Garden design detail at Hestercombe

We look at the garden design detail in Edwin Lutyens' formal gardens at Hestercombe.

Saturday 26 March 2011
general

‘Squaring the circle’

Of course the real deal with garden design is the spaces you create!

And here at Hestercombe Edwin Lutyens created a formal world of terraces, pools, rills and lawns in which the golden afternoon of Edwardian England is still palpable today.

But, it is the mark of the great designer when the detail of a design satisfies throughout acres of a garden  and thereby unfies the design throughout too.

So it is no surprise that at Lutyens’ Hestercombe you arrive in this Edwardian garden via a rill, itself a foretaste of the twin rills on the terrace below:

And it runs from an quarter sphere arbour  whose profile is mimicked in the quarter sphere niche on the terrace below:

The niche, its pond (which is circular in plan and  hemispherical in depth and half contained in the niche) together with the arc of the water jet from above collectively create an imaginary sphere.

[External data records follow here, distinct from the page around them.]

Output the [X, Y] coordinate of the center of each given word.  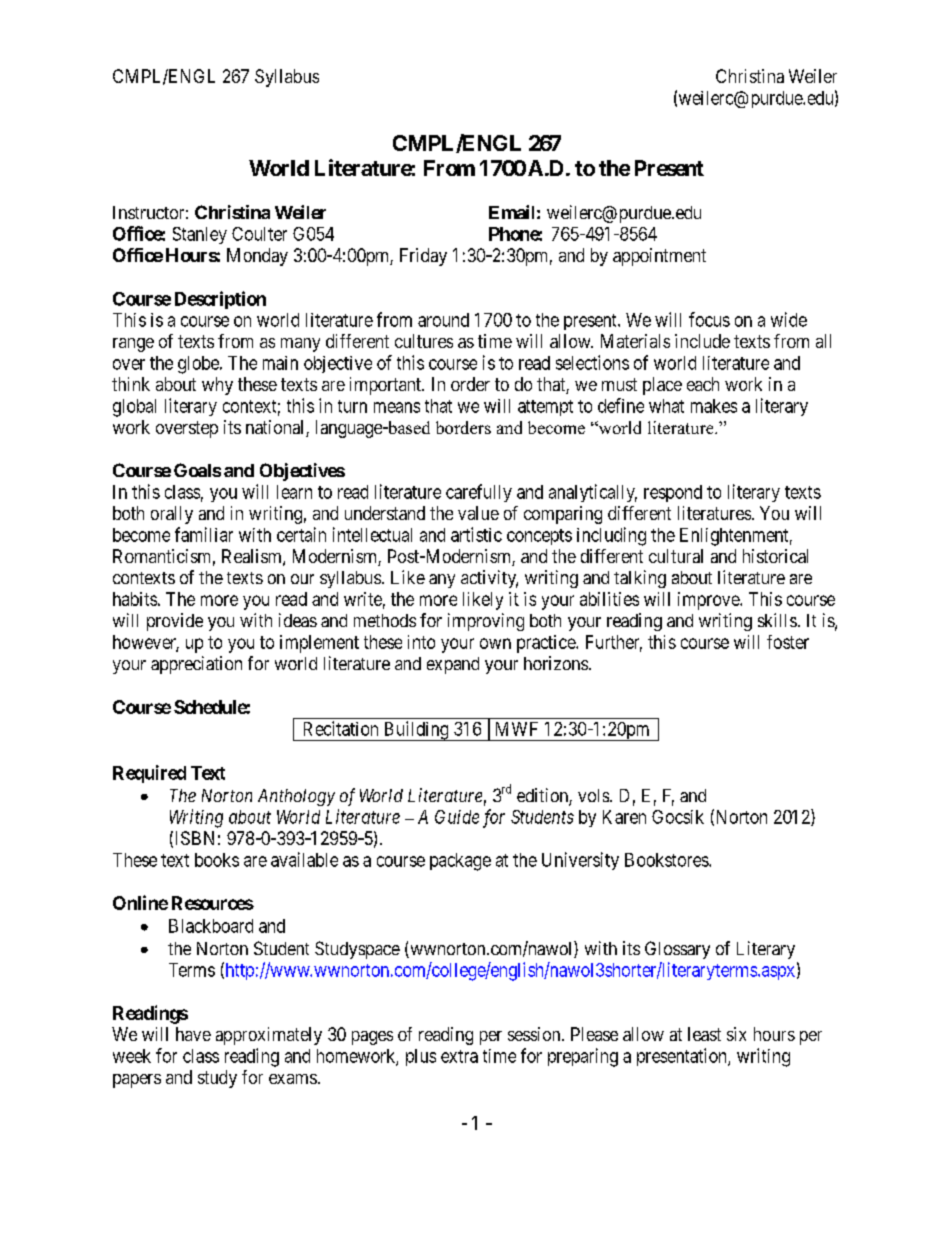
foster [788, 642]
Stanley [200, 235]
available [304, 859]
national [276, 428]
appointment [659, 257]
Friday [423, 257]
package [460, 862]
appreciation [196, 665]
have [193, 1034]
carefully [479, 493]
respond [673, 493]
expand [453, 665]
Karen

The water niche is itself embayed within walls that have a quarter circle section removed and a quarter circle is also the profile of the steps down into the grand plat. The niches on either side of the 'water feature niche' are hemispherical. You would also find these self same niches on the walls of the rotunda. You would equally find them on the walls of the orangery beyond the grand plat.

The lawned terrace outside the orangery itself  has a semi circular profile at either end:

This repeats a motif found beneath the Victorian terrace albeit with altered dimensions. And on the grand plat itself. 

Outside the orangery, the long linear lawn is interrupted by a circle in its centre. This could mentally take you back to the round pond in the rotunda , the niche pond or finally the circular pools delineated by the loops of paving lining the rill,  the bottoms of which are of course hemispherical!

 

Intriguigingly their bottoms are also ridged with on end stone like the iris of an eye.

Or perhaps you might think of the circles in the paving found throughout, with pupil-like centres composed of nests of terracotta pots.

Oh! This one is centred on a square, of nestling square pots!

Which reminds you of the squares of grass at the centre of the grand plat or the dressed squares of golden stone on the front of the orangery

 and the squares of on - edge stones in the paved terrace below the rotunda.

Of course the pillars of the grand pergola  which itself squares off the plat are in pairs alternately square and circular in cross section.

And the pergola ends in an oval vignette, which is of course just an elongated circle giving a view into the wider estate.

In the wider garden it will not surprise you to learn that the half pillars to the dutch garden are circular in cross section. Or that the circular space at the top of a grand staircase leading away from the house front, has pillars which are square in cross section.

Or that it is paved with a triple circular motif around which the surrounding stones wind and loop as did the paving bordering the rill.

It is a design game. And the game goes on and on. Except that it is of course fun which has been worked at, but made to seem as natural or inevitable as falling off a log!